2009 Marvel, 2012 Star Wars, 2019 21st Century Fox: Der Disney-Konzern kaufte eines nach dem anderen auf. Im letzten Fall gewann Disney von 21st Century Fox unter anderem auch die Rechte an den beiden Kultreihen Alien und Predator. Zu beiden gab es jenseits der Filme zahlreiche Spin-Offs, vor allem als Comics. Was lag also näher, als die Comic-Lizenz der beiden Franchises an den eigenen Comic-Verlag Marvel zu geben? Das erste Produkt aus diesem Neustart der Alien-Comicreihe liegt mit Alien – Blutlinien von Panini jetzt vor. Nun wird sich zeigen, ob es an die Erfolge der alten Alien-Comics anknüpfen kann … oder eher an die Fehlschläge.

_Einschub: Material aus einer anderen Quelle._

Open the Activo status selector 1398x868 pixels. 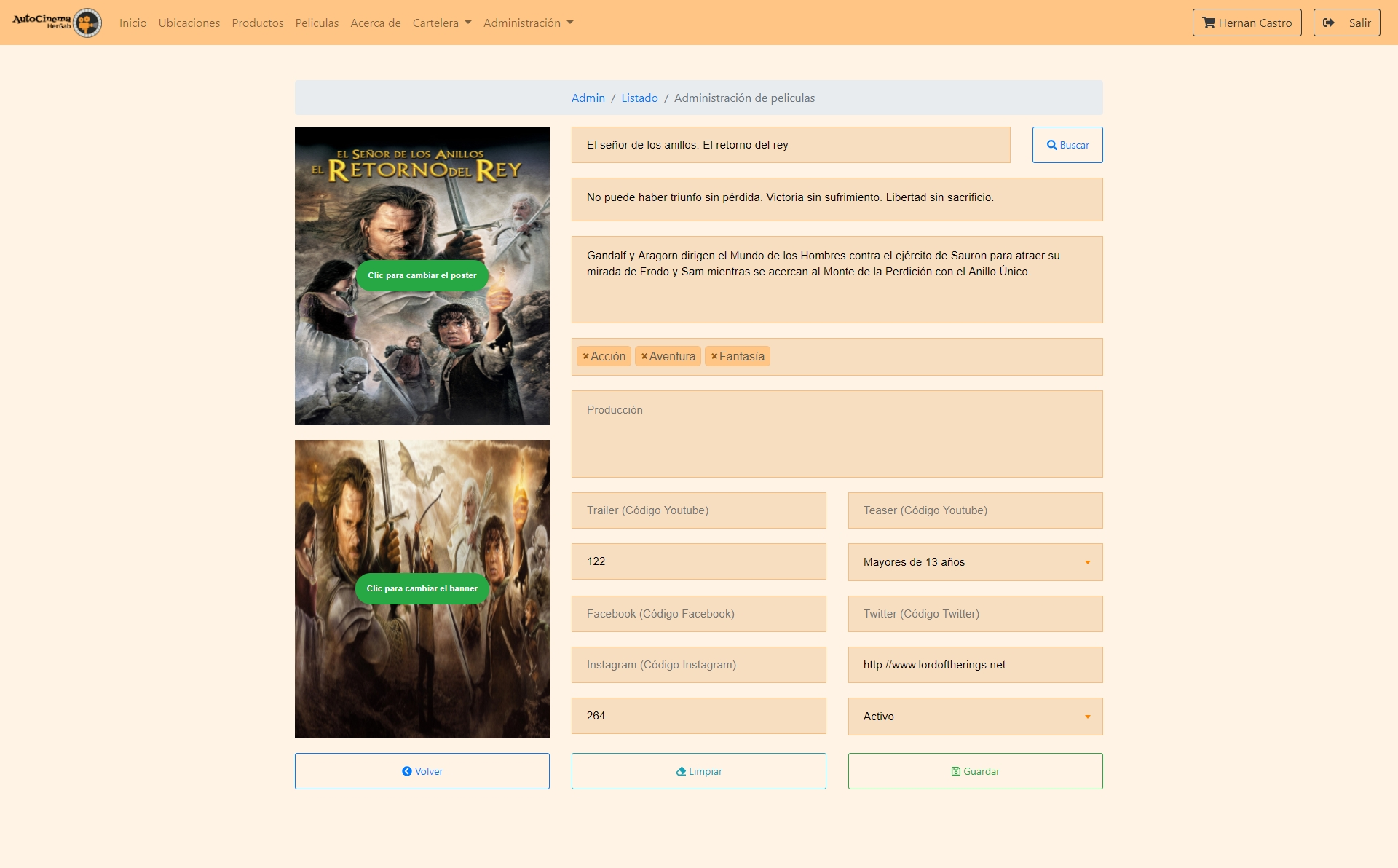pos(975,717)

Übrigens: Es ist noch nicht klar, wie Marvel und Disney mit der alten Alien-Fiktion umgehen werden. Als Marvel aufgekauft wurde, liefen die Geschichten ungestört weiter, Star Wars andererseits wurde neugestartet und alle Ableger außer den Filmen für ungültig erklärt. Wie Disney mit Alien und Predator umgeht, wird sich noch zeigen.

Handlung

Alien – Blutlinien spielt im Jahr 2200, 21 Jahre nach den Ereignissen der Filme Aliens – Die Rückkehr und Alien 3. Abgesehen von grundlegenden Aspekten des Alien-Universums, wie natürlich den „Xenomorph“ genannten Aliens oder dem machtgierigen Weyland-Yutani-Konzern, erzählt Alien – Blutlinien aber eine komplett eigenständige Geschichte.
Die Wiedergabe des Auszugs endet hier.